Link: https://future.ai-lab.science

Sicheres Autonomes Fahren mit Probabilistischen Neuronalen Netzen

Wir Menschen sind in der Lage unter widrigen Bedingungen z.B. bei eingeschränkter Sicht, oder bei Störungen komplexe Vorgänge wahrzunehmen, vorherzusagen und innerhalb von wenigen Millisekunden zusammenhängende Entscheidungen zu treffen. Mit dem zunehmenden Grad der Automatisierung steigen auch die Anforderungen an künstliche Systeme. Immer komplexere und größere Datenmengen müssen verarbeitet werden um autonome Entscheidungen zu treffen. Mit gängigen KI Ansätzen stoßen wir aufgrund der konvergierenden Miniaturisierung an Grenzen, die z.B. im Bereich des autonomen Fahrens nicht ausreichen, um ein sicheres autonomes System zu entwickeln.

Ziel dieser Forschung ist es probabilistische Vorhersagemodelle in massiv parallelisierbaren neuronalen Netzen zu implementieren und mit diesen komplexe Entscheidungen Aufgrund erlernter interner Vorhersagemodelle zu treffen. Die neuronalen Modelle verarbeiten hoch dimensionale Daten moderner und innovativer taktiler und visueller Sensoren. Wir testen die neuronalen Vorhersage und Entscheidungsmodelle in humanoiden Roboteranwendungen in dynamischen Umgebungen.

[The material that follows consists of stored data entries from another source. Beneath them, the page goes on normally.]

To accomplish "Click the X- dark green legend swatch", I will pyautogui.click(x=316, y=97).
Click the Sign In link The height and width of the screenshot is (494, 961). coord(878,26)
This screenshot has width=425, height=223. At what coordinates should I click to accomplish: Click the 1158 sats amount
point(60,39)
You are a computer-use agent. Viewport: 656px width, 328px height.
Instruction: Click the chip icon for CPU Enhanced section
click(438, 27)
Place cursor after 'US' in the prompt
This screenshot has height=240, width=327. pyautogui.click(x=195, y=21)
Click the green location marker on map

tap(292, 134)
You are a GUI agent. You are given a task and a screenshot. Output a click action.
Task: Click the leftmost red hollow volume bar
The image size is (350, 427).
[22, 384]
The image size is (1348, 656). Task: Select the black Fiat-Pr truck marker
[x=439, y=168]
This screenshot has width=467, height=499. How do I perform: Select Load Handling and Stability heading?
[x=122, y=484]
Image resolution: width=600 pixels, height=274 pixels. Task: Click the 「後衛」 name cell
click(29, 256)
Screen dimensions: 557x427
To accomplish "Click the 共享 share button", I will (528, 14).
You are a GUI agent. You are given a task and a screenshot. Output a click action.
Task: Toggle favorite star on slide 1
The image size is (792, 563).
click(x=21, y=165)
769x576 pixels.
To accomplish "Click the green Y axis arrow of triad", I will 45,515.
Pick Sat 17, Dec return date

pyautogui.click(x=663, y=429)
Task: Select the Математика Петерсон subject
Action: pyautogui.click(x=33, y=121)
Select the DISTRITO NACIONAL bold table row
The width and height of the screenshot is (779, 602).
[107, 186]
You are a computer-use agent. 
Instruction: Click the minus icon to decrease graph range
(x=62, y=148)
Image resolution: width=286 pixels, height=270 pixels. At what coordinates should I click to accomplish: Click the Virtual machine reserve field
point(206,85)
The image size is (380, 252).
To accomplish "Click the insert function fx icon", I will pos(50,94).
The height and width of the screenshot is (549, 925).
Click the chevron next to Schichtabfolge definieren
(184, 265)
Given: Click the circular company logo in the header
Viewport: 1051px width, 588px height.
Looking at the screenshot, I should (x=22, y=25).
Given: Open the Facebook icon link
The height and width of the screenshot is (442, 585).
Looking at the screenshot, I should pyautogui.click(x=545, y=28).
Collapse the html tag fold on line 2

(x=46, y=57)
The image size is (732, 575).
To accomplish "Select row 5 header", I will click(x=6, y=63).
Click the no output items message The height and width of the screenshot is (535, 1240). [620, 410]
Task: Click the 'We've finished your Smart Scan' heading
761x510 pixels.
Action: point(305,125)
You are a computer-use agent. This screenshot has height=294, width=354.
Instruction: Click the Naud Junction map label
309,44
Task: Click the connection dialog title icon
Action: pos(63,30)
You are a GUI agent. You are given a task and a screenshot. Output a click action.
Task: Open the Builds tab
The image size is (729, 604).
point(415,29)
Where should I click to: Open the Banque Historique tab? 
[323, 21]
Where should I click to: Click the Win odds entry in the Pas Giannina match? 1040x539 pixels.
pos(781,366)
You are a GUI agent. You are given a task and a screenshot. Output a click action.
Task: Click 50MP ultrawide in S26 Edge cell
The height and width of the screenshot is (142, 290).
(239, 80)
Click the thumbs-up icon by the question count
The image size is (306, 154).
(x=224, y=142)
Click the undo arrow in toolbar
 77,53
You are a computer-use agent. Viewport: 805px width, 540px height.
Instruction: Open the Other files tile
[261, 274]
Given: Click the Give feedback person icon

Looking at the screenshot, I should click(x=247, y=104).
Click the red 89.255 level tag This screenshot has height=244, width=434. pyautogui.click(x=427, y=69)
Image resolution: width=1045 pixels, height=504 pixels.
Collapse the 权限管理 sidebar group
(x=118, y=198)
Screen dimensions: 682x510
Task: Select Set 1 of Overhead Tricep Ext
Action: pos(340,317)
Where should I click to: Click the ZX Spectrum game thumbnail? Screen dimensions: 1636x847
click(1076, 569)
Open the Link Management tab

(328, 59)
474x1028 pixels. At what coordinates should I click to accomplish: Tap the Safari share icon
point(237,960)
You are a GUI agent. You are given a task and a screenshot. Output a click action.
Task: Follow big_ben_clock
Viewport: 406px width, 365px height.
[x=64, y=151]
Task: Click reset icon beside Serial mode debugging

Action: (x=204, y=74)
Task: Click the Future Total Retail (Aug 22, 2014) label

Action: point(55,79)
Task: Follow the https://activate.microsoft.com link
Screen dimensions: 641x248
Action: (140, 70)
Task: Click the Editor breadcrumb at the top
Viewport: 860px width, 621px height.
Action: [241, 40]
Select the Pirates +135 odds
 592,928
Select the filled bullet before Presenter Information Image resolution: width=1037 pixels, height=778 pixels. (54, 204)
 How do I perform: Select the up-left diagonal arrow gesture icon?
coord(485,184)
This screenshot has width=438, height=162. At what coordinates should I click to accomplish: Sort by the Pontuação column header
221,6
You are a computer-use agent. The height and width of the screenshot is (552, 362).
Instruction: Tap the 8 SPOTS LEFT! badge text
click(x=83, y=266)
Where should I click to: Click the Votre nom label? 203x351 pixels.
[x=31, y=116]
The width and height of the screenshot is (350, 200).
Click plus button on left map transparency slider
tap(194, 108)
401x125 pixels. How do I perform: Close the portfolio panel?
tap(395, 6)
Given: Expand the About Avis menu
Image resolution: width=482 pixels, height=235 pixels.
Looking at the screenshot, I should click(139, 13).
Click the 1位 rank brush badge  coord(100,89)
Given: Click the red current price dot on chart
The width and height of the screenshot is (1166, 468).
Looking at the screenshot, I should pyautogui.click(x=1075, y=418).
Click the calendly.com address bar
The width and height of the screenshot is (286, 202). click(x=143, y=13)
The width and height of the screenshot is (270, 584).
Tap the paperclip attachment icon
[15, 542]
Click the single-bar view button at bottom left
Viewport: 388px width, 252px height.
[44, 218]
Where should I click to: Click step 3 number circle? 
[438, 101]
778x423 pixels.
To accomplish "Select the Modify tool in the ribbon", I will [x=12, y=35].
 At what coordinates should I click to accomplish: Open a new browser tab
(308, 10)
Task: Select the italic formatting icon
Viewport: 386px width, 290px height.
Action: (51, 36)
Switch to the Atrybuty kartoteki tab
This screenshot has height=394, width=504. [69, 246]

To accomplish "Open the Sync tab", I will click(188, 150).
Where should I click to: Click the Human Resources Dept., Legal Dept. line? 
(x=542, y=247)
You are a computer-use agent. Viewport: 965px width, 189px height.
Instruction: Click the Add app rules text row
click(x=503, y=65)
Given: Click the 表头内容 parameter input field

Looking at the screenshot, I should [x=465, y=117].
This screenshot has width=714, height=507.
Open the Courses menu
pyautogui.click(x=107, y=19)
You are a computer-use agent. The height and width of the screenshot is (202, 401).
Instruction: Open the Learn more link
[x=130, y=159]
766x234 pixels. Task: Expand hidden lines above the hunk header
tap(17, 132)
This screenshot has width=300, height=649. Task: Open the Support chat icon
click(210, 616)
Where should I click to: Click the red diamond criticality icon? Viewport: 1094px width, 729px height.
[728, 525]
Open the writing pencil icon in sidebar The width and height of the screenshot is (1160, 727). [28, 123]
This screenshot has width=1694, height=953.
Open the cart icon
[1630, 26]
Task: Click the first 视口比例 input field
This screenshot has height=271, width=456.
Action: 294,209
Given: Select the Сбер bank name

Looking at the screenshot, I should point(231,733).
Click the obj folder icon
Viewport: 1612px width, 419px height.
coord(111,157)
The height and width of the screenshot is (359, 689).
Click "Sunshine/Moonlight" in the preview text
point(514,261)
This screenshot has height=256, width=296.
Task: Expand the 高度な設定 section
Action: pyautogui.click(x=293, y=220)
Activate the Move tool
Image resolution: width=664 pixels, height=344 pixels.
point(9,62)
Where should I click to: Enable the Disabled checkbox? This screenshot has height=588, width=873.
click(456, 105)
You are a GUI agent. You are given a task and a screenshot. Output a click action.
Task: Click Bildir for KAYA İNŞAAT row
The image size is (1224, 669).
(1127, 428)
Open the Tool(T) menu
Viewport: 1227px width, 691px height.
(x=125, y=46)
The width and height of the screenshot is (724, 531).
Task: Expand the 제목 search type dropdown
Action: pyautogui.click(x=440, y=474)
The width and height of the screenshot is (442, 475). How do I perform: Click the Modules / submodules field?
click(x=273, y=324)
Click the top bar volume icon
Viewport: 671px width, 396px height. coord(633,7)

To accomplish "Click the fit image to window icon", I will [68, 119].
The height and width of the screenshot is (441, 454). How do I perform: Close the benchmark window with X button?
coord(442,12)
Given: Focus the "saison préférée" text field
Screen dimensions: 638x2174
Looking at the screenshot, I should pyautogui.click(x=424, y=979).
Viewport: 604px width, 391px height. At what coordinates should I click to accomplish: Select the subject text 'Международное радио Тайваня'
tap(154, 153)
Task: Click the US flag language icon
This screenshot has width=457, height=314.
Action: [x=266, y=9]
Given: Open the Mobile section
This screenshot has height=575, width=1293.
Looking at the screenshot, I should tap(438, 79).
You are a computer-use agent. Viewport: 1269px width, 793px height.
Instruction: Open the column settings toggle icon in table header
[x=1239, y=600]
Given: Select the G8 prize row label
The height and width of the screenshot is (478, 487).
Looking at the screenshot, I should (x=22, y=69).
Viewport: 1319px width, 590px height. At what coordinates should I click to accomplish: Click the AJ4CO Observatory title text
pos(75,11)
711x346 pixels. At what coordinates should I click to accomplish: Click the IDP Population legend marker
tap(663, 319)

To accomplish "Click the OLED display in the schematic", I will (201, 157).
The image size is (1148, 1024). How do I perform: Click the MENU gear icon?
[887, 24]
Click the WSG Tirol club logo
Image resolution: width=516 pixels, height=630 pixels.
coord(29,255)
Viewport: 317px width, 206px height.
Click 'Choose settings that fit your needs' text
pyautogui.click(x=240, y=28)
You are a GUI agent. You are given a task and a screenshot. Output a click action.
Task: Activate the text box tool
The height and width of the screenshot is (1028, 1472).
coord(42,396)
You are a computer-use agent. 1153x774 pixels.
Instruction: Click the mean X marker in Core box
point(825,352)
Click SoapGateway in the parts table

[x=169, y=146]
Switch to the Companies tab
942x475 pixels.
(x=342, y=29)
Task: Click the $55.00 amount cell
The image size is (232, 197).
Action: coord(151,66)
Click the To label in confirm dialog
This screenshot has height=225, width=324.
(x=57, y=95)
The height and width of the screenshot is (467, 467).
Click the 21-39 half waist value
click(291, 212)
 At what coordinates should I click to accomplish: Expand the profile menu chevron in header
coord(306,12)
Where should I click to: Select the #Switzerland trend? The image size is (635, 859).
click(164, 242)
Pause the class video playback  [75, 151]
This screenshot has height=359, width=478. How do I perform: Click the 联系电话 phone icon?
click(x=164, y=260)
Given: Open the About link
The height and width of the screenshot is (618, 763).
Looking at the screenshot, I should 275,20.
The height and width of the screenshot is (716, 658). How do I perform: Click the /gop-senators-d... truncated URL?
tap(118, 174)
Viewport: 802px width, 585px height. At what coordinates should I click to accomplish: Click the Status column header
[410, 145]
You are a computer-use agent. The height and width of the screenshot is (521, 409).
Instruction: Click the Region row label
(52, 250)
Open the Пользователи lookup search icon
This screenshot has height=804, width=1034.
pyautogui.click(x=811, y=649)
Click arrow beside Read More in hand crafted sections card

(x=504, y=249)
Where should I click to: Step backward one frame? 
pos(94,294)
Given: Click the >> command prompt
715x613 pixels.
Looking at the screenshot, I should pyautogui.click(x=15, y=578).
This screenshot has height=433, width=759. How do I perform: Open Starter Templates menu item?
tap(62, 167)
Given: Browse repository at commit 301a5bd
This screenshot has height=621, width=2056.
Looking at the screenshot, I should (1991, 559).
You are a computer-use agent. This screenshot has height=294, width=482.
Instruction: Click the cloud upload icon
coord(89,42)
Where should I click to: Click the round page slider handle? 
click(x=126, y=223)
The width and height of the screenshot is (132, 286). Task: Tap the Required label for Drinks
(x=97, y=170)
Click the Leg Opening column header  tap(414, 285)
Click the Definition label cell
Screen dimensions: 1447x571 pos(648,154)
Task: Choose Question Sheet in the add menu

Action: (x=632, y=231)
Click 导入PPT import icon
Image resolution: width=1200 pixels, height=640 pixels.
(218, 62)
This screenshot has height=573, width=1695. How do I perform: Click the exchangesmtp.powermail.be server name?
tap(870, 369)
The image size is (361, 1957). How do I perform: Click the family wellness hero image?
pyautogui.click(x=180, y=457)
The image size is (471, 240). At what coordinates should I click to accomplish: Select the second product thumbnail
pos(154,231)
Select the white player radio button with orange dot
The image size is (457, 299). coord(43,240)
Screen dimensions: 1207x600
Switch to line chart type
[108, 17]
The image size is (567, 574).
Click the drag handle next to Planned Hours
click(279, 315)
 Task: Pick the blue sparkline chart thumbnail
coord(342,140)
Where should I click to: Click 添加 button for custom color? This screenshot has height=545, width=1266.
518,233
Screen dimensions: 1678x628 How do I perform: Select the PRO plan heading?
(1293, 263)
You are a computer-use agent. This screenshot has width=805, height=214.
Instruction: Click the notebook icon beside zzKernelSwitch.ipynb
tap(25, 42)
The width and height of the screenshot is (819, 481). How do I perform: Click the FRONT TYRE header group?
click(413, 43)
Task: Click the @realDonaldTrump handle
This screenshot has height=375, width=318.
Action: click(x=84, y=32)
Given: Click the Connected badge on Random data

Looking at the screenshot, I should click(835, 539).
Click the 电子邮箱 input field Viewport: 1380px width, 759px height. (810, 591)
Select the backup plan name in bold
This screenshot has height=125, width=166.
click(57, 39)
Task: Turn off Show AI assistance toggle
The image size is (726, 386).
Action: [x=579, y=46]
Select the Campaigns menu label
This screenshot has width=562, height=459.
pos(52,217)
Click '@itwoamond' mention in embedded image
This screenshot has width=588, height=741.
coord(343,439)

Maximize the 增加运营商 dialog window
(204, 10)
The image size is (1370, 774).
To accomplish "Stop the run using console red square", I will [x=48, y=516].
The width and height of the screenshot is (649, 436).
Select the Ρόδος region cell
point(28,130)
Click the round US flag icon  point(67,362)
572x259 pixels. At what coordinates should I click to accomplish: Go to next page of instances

Unser Ansatz beruht auf der Theorie der probabilistischen Informationsverarbeitung in neuronalen Netzen und unterscheidet sich somit grundlegend von den gängigen Methoden tiefer neuronaler Netze. Die zugrundeliegende Theorie ermöglicht weitreichende Modelleinblicke und erlaubt neben den Vorhersagen von Mittelwerten auch Unsicherheiten und Korrelationen. Diese zusätzlichen Vorhersagen sind entscheidend für verlässliche, erklärbare und robuste künstliche Systeme und sind eines der größten offenen Probleme in der künstlichen Intelligenz Forschung.

Dieses Projekt wurde mit dem Deutschen KI-Nachwuchspreis der Bilanz Deutschland Wirtschaftsmagazin GmbH geehrt und demonstriert die Wichtigkeit für Grundlagenforschung in der künstlichen Intelligenz.

AI and Learning in Robotics

Robotics AI requires autonomous learning capabilities

The challenges in understanding human motor control, in brain-machine interfaces and anthropomorphic robotics are currently converging. Modern anthropomorphic robots with their compliant actuators and various types of sensors (e.g., depth and vision cameras, tactile fingertips, full-body skin, proprioception) have reached the perceptuomotor complexity faced in human motor control and learning. While outstanding robotic and prosthetic devices exist, current brain machine interfaces (BMIs) and robot learning methods have not yet reached the required autonomy and performance needed to enter daily life.

The groups vision is that four major challenges have to be addressed to develop truly autonomous learning systems. These are, (1) the decomposability of complex motor skills into basic primitives organized in complex architectures, (2) the ability to learn from partial observable noisy observations of inhomogeneous high-dimensional sensor data, (3) the learning of abstract features, generalizable models and transferable policies from human demonstrations, sparse rewards and through active learning, and (4), accurate predictions of self-motions, object dynamics and of humans movements for assisting and cooperating autonomous systems.

Neural and Probabilistic Robotics

Neural and Probabilistic Robotics

Neural models have incredible learning and modeling capabilities which was demonstrated in complex robot learning tasks (e.g., Martin Riedmiller’s or Sergey Levine’s work). While these results are promising we lack a theoretical understanding of the learning capabilities of such networks and it is unclear how learned features and models can be reused or exploited in other tasks.

The ai-lab investigates deep neural network implementations that are theoretical grounded in the framework of probabilistic inference and develops deep transfer learning strategies for stochastic neural networks. We evaluate our models in challenging robotics applications where the networks have to scale to high-dimensional control signals and need to generate reactive feedback command in real-time.

Our developments will enable complex online adaptation and skill learning behavior in autonomous systems and will help to gain a better understanding of the meaning and function of the learned features in large neural networks with millions of parameters.